A female writer over at cracked wrote a whole nother article about how society looks at CF women. This time it is one about the "5 realites about marrying a foreigner" The foreigner in this case is a Brit" She mentions she has yet to go for a tubal, but makes it clear that an accident would be birthed and raised if sperm and egg did meet before getting it done and life would have to be turned upside down. The power of the LifeScript is that strong in some people it is scary. It makes real CF women look like they are only CF until the BC fails. Ugh!!!
Re: Fence sitting "CF'ers"
February 12, 2016
Quote
cfdavep
"I don't plan on having children, but we haven't taken any permanent steps to prevent his sperm and my egg from uniting

If she's having unprotected sex, then she's planning to have children. If he hasn't been snipped, she hasn't been sterilized and they're banging away regardless, then they are planning to have children.
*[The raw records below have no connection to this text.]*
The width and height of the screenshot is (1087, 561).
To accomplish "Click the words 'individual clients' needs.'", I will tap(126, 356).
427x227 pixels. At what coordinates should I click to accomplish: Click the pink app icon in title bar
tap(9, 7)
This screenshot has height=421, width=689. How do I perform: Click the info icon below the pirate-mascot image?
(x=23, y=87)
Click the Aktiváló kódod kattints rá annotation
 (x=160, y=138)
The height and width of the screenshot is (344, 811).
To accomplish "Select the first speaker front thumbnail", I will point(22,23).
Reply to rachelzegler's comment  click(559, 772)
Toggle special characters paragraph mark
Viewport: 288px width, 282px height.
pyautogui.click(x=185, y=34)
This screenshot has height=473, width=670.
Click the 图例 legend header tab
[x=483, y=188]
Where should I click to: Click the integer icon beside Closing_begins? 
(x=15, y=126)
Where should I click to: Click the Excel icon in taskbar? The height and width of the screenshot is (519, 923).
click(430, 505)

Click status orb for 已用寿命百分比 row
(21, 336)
It's one thing if birth control fails, but if they're already planning to keep any accident that results from it, then they're planning to have children and they certainly aren't CF.
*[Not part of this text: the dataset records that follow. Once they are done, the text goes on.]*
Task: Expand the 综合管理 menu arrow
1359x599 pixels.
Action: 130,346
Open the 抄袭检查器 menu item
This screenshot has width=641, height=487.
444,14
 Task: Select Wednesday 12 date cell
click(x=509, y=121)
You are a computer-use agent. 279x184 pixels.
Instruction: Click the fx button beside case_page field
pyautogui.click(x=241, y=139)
Re: Fence sitting "CF'ers"
February 12, 2016
Yep, I have to agree with lurker-derp here. One "Happy Accident" TM away from being breeders. They already have the breeder mentality. It's just a matter of time.
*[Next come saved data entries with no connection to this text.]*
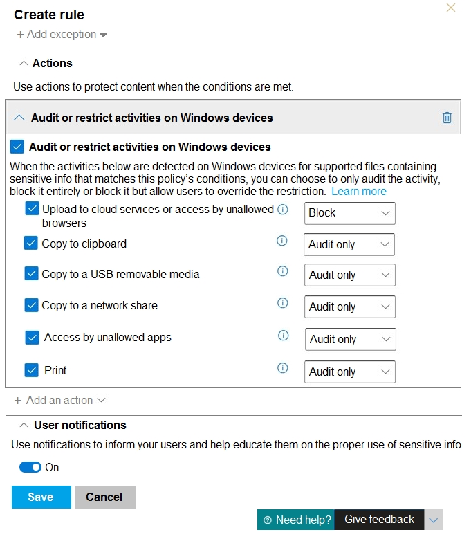
Task: Open Add an action menu
Action: 59,400
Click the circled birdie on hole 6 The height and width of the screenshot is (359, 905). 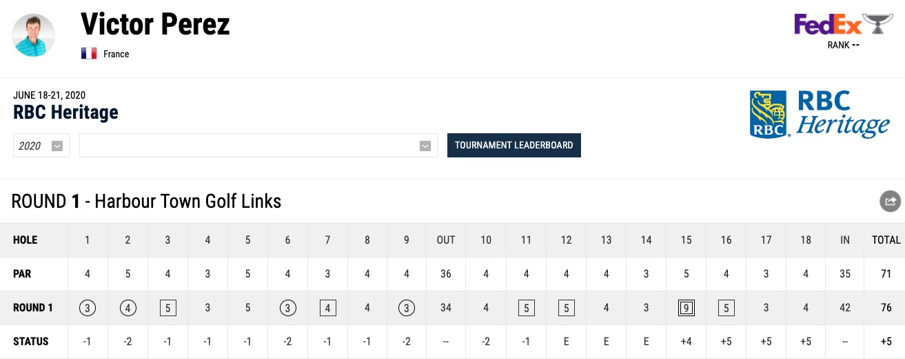tap(287, 308)
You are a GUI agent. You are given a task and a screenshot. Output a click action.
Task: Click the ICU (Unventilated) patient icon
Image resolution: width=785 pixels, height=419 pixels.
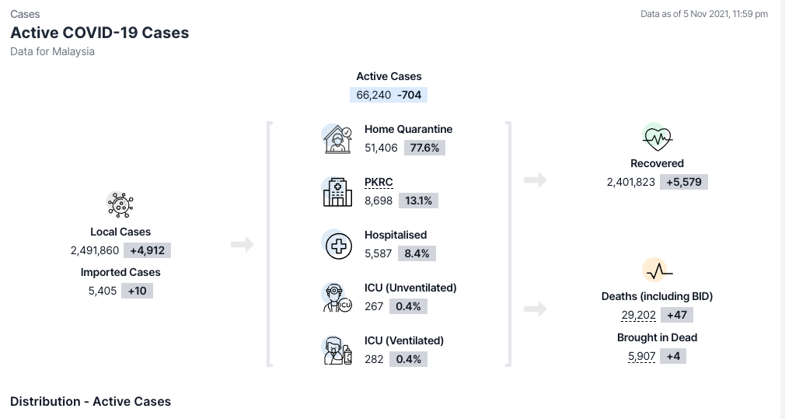(337, 297)
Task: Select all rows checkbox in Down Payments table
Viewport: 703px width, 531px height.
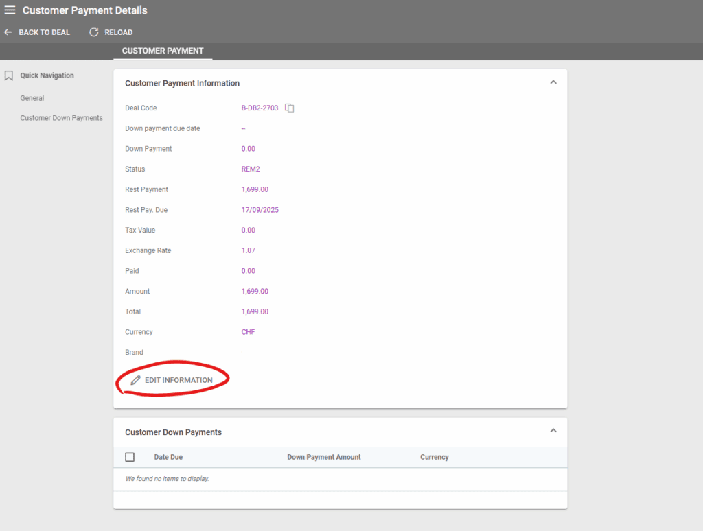Action: (x=130, y=457)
Re: Fence sitting "CF'ers"
February 12, 2016
Yet another edition of " but birth control doesn't always work!" If they're using any protection, you can bet it's half-assed at best and not every time they shtup. Wow...definitely NOT cf.thumbs down

It takes a child to raze a village.
Re: Fence sitting "CF'ers"
February 12, 2016
Quote
cj
Yet another edition of " but birth control doesn't always work!" If they're using any protection, you can bet it's half-assed at best and not every time they shtup. Wow...definitely NOT cf.thumbs down

True but no birth control absolutely does not work...just a matter of when. She is CL not CF.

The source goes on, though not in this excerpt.